TASK DIRECTIONS
Look through the records below for the line with "The height and width of the screenshot is (603, 839)." and the line with "Click the Premium plan title", then return those lines and all lines between, exactly.
######
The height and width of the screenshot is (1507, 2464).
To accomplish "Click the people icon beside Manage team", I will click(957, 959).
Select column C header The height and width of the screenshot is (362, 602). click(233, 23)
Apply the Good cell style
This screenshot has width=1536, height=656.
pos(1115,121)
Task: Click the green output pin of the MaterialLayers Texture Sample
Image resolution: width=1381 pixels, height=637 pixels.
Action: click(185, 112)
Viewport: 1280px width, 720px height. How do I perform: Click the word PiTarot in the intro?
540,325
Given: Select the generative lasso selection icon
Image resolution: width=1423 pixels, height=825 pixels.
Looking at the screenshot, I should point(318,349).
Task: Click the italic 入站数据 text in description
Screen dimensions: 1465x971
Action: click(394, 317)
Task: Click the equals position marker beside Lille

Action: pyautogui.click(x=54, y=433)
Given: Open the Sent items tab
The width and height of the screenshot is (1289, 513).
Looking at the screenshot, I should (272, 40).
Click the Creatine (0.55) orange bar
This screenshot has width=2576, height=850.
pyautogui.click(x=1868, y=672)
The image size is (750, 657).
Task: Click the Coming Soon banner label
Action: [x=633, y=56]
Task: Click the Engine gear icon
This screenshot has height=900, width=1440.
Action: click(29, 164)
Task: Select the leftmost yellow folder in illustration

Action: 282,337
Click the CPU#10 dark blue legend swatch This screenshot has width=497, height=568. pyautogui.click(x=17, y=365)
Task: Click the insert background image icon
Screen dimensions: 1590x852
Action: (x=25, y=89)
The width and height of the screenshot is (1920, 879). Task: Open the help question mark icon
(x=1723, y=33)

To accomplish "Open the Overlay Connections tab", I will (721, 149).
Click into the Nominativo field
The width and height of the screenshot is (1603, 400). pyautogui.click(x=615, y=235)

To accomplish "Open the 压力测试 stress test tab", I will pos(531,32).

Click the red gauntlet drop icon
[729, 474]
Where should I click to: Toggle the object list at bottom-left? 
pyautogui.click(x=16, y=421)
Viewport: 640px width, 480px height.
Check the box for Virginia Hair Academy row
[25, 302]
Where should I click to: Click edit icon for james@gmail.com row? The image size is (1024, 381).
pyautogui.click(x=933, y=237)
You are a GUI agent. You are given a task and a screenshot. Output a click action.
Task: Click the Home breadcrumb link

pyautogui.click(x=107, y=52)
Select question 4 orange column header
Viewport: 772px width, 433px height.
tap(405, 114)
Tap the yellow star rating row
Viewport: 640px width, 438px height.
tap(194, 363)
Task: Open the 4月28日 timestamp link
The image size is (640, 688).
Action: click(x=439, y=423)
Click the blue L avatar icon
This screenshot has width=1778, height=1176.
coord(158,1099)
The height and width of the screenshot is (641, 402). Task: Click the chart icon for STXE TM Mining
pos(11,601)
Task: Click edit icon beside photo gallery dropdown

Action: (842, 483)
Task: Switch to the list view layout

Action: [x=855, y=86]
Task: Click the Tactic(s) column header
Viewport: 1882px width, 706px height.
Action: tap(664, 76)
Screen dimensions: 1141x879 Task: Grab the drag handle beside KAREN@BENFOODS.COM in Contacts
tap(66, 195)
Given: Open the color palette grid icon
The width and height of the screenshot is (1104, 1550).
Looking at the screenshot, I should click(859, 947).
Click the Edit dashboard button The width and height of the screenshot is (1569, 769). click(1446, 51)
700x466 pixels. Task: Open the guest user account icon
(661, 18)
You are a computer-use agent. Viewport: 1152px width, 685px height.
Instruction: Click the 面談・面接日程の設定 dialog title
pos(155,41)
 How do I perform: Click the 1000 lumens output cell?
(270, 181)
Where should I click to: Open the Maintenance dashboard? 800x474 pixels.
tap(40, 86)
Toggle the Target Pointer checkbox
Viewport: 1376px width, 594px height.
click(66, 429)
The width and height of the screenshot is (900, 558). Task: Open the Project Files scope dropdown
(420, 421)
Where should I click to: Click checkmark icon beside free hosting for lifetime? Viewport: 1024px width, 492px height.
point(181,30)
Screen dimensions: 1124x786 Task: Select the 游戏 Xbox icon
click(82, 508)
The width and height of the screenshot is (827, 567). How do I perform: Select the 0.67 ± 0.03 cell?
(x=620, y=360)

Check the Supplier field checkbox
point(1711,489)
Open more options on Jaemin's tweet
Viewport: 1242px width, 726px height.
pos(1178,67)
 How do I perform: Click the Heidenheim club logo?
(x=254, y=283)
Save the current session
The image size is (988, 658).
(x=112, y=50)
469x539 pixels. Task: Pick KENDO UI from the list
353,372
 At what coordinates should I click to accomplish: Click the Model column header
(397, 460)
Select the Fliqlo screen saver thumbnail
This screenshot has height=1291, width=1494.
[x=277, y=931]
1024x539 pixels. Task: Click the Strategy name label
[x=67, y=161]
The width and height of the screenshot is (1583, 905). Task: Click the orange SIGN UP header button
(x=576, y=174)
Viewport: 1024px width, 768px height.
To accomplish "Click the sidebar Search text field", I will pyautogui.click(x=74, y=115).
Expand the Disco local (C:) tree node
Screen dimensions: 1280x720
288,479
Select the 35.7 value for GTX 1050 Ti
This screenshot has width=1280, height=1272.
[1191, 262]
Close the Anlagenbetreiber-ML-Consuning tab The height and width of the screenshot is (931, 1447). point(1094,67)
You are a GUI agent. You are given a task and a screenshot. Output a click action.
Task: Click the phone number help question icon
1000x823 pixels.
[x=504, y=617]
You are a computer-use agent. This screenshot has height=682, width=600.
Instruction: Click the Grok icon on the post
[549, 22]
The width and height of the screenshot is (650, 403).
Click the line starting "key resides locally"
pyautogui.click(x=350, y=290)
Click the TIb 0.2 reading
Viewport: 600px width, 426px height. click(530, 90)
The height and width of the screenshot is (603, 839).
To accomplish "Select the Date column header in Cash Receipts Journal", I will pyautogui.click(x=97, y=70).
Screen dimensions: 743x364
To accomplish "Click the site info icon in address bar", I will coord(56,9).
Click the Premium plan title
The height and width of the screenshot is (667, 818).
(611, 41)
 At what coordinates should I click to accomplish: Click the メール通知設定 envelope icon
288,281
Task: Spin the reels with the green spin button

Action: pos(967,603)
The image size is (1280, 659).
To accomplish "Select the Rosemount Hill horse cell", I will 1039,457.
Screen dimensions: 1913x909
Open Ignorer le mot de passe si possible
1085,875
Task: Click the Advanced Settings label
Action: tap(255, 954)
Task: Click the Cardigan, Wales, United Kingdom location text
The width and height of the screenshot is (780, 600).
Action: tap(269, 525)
######
SOLUTION TO THE EXERCISE
The height and width of the screenshot is (603, 839).
To accomplish "Select the Date column header in Cash Receipts Journal", I will pyautogui.click(x=97, y=70).
Screen dimensions: 743x364
To accomplish "Click the site info icon in address bar", I will coord(56,9).
Click the Premium plan title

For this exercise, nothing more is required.